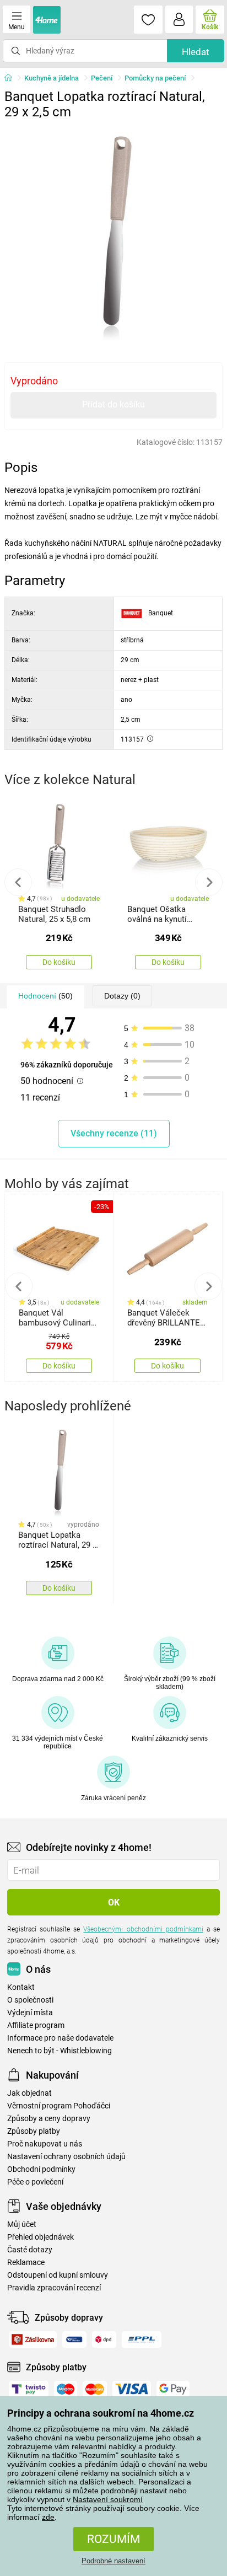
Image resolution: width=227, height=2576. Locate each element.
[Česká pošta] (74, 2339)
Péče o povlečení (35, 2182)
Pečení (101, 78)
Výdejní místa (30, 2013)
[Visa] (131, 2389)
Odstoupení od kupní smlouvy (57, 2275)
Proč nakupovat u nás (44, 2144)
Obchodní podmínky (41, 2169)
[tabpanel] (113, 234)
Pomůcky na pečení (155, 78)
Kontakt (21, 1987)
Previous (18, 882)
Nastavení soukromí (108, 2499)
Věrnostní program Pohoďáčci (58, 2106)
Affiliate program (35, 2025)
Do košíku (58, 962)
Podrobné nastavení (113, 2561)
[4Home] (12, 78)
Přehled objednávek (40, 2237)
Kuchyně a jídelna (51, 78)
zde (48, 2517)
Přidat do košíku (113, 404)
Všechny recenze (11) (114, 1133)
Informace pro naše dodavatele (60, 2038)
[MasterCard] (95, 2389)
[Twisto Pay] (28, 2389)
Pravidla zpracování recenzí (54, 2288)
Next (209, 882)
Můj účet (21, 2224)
══════════
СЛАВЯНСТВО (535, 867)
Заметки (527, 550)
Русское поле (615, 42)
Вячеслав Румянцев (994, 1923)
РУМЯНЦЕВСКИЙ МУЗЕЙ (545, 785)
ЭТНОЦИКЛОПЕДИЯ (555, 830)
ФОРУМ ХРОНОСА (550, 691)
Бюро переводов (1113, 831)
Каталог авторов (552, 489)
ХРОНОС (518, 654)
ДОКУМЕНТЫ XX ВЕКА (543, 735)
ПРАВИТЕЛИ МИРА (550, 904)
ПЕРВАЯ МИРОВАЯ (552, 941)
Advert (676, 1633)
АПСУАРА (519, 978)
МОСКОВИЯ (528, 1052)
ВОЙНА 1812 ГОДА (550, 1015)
══════════
> _Work task_:
Please transcribe only the lines in the records above running from the line that has "Kuchyně a jídelna (51, 78)" through the line that has "Můj účet (21, 2224)", both included, exactly as they appear.

> _Written response_:
Kuchyně a jídelna (51, 78)
zde (48, 2517)
Přidat do košíku (113, 404)
Všechny recenze (11) (114, 1133)
Informace pro naše dodavatele (60, 2038)
[MasterCard] (95, 2389)
[Twisto Pay] (28, 2389)
Pravidla zpracování recenzí (54, 2288)
Next (209, 882)
Můj účet (21, 2224)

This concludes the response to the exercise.